__Aim of the exercise__. For this exercise, restate the data below with no change at all.

__Data supplied__.
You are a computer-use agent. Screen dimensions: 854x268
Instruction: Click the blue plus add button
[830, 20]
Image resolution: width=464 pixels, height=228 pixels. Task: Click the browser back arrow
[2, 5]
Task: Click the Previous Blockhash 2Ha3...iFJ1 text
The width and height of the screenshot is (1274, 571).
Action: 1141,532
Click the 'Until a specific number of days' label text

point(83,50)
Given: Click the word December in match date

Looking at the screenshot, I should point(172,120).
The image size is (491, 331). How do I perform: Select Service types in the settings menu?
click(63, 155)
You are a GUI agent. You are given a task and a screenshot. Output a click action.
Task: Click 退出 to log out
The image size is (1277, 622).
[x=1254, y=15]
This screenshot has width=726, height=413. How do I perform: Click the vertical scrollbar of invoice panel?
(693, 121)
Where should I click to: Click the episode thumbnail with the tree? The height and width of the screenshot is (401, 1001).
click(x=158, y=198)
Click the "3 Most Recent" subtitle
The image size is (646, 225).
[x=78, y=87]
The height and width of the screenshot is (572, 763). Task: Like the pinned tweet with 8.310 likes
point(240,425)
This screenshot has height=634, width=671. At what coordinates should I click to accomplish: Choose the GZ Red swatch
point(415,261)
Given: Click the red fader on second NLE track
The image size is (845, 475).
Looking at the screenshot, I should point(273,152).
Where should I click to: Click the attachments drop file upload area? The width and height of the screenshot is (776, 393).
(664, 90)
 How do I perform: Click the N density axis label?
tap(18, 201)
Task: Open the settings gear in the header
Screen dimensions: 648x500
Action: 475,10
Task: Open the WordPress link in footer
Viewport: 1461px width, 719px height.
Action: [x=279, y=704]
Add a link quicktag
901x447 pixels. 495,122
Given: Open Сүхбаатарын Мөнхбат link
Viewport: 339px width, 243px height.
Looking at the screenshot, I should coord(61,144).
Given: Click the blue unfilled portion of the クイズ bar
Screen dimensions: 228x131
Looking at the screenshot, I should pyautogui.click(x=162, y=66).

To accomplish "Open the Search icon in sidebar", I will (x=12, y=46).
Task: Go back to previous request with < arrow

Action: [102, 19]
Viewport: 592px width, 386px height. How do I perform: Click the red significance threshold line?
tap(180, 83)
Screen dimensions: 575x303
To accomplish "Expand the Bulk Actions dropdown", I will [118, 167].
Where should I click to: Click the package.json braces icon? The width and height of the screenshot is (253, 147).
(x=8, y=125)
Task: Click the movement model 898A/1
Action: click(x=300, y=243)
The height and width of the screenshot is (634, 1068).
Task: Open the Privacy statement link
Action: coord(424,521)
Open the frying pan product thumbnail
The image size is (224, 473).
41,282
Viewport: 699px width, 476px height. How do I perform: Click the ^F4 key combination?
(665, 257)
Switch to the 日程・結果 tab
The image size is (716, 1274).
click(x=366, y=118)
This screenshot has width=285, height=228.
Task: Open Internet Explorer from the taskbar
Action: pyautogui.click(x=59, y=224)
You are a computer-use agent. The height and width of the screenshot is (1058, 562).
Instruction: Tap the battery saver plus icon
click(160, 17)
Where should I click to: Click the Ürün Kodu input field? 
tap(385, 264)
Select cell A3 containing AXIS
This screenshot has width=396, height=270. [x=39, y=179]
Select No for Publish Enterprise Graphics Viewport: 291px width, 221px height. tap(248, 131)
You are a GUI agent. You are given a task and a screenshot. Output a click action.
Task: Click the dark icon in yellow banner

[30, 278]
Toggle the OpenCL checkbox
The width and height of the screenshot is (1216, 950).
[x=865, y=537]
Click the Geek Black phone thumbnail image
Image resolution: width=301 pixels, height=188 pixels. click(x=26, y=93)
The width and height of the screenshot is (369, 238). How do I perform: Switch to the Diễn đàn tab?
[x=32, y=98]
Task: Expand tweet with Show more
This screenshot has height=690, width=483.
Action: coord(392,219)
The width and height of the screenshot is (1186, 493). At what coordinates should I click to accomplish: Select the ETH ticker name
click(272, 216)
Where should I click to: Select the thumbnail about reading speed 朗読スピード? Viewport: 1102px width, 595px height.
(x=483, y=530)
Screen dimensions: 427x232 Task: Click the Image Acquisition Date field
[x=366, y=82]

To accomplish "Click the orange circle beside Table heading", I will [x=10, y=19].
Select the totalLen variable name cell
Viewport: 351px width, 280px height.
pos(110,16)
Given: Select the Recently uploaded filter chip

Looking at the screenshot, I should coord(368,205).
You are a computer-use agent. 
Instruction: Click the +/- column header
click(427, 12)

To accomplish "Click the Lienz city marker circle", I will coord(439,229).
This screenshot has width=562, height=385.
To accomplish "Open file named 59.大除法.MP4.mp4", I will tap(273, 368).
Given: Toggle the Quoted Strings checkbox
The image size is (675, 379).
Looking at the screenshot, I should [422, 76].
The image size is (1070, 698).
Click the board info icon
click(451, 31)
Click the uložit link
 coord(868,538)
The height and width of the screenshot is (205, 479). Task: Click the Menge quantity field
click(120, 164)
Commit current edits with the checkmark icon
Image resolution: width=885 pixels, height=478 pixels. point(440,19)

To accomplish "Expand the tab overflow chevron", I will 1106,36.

__Task response__.
You are a computer-use agent. Screen dimensions: 854x268
Instruction: Click the blue plus add button
[830, 20]
Image resolution: width=464 pixels, height=228 pixels. Task: Click the browser back arrow
[2, 5]
Task: Click the Previous Blockhash 2Ha3...iFJ1 text
The width and height of the screenshot is (1274, 571).
Action: 1141,532
Click the 'Until a specific number of days' label text

point(83,50)
Given: Click the word December in match date

Looking at the screenshot, I should point(172,120).
The image size is (491, 331). How do I perform: Select Service types in the settings menu?
click(63, 155)
You are a GUI agent. You are given a task and a screenshot. Output a click action.
Task: Click 退出 to log out
The image size is (1277, 622).
[x=1254, y=15]
This screenshot has width=726, height=413. How do I perform: Click the vertical scrollbar of invoice panel?
(693, 121)
Where should I click to: Click the episode thumbnail with the tree? The height and width of the screenshot is (401, 1001).
click(x=158, y=198)
Click the "3 Most Recent" subtitle
The image size is (646, 225).
[x=78, y=87]
The height and width of the screenshot is (572, 763). Task: Like the pinned tweet with 8.310 likes
point(240,425)
This screenshot has height=634, width=671. At what coordinates should I click to accomplish: Choose the GZ Red swatch
point(415,261)
Given: Click the red fader on second NLE track
The image size is (845, 475).
Looking at the screenshot, I should point(273,152).
Where should I click to: Click the attachments drop file upload area? The width and height of the screenshot is (776, 393).
(664, 90)
 How do I perform: Click the N density axis label?
tap(18, 201)
Task: Open the settings gear in the header
Screen dimensions: 648x500
Action: 475,10
Task: Open the WordPress link in footer
Viewport: 1461px width, 719px height.
Action: [x=279, y=704]
Add a link quicktag
901x447 pixels. 495,122
Given: Open Сүхбаатарын Мөнхбат link
Viewport: 339px width, 243px height.
Looking at the screenshot, I should coord(61,144).
Given: Click the blue unfilled portion of the クイズ bar
Screen dimensions: 228x131
Looking at the screenshot, I should pyautogui.click(x=162, y=66).

To accomplish "Open the Search icon in sidebar", I will (x=12, y=46).
Task: Go back to previous request with < arrow

Action: [102, 19]
Viewport: 592px width, 386px height. How do I perform: Click the red significance threshold line?
tap(180, 83)
Screen dimensions: 575x303
To accomplish "Expand the Bulk Actions dropdown", I will [118, 167].
Where should I click to: Click the package.json braces icon? The width and height of the screenshot is (253, 147).
(x=8, y=125)
Task: Click the movement model 898A/1
Action: click(x=300, y=243)
The height and width of the screenshot is (634, 1068).
Task: Open the Privacy statement link
Action: coord(424,521)
Open the frying pan product thumbnail
The image size is (224, 473).
41,282
Viewport: 699px width, 476px height. How do I perform: Click the ^F4 key combination?
(665, 257)
Switch to the 日程・結果 tab
The image size is (716, 1274).
click(x=366, y=118)
This screenshot has width=285, height=228.
Task: Open Internet Explorer from the taskbar
Action: pyautogui.click(x=59, y=224)
You are a computer-use agent. The height and width of the screenshot is (1058, 562).
Instruction: Tap the battery saver plus icon
click(160, 17)
Where should I click to: Click the Ürün Kodu input field? 
tap(385, 264)
Select cell A3 containing AXIS
This screenshot has width=396, height=270. [x=39, y=179]
Select No for Publish Enterprise Graphics Viewport: 291px width, 221px height. tap(248, 131)
You are a GUI agent. You are given a task and a screenshot. Output a click action.
Task: Click the dark icon in yellow banner

[30, 278]
Toggle the OpenCL checkbox
The width and height of the screenshot is (1216, 950).
[x=865, y=537]
Click the Geek Black phone thumbnail image
Image resolution: width=301 pixels, height=188 pixels. click(x=26, y=93)
The width and height of the screenshot is (369, 238). How do I perform: Switch to the Diễn đàn tab?
[x=32, y=98]
Task: Expand tweet with Show more
This screenshot has height=690, width=483.
Action: coord(392,219)
The width and height of the screenshot is (1186, 493). At what coordinates should I click to accomplish: Select the ETH ticker name
click(272, 216)
Where should I click to: Select the thumbnail about reading speed 朗読スピード? Viewport: 1102px width, 595px height.
(x=483, y=530)
Screen dimensions: 427x232 Task: Click the Image Acquisition Date field
[x=366, y=82]

To accomplish "Click the orange circle beside Table heading", I will [x=10, y=19].
Select the totalLen variable name cell
Viewport: 351px width, 280px height.
pos(110,16)
Given: Select the Recently uploaded filter chip

Looking at the screenshot, I should coord(368,205).
You are a computer-use agent. 
Instruction: Click the +/- column header
click(427, 12)

To accomplish "Click the Lienz city marker circle", I will coord(439,229).
This screenshot has width=562, height=385.
To accomplish "Open file named 59.大除法.MP4.mp4", I will tap(273, 368).
Given: Toggle the Quoted Strings checkbox
The image size is (675, 379).
Looking at the screenshot, I should [422, 76].
The image size is (1070, 698).
Click the board info icon
click(451, 31)
Click the uložit link
 coord(868,538)
The height and width of the screenshot is (205, 479). Task: Click the Menge quantity field
click(120, 164)
Commit current edits with the checkmark icon
Image resolution: width=885 pixels, height=478 pixels. point(440,19)

To accomplish "Expand the tab overflow chevron", I will 1106,36.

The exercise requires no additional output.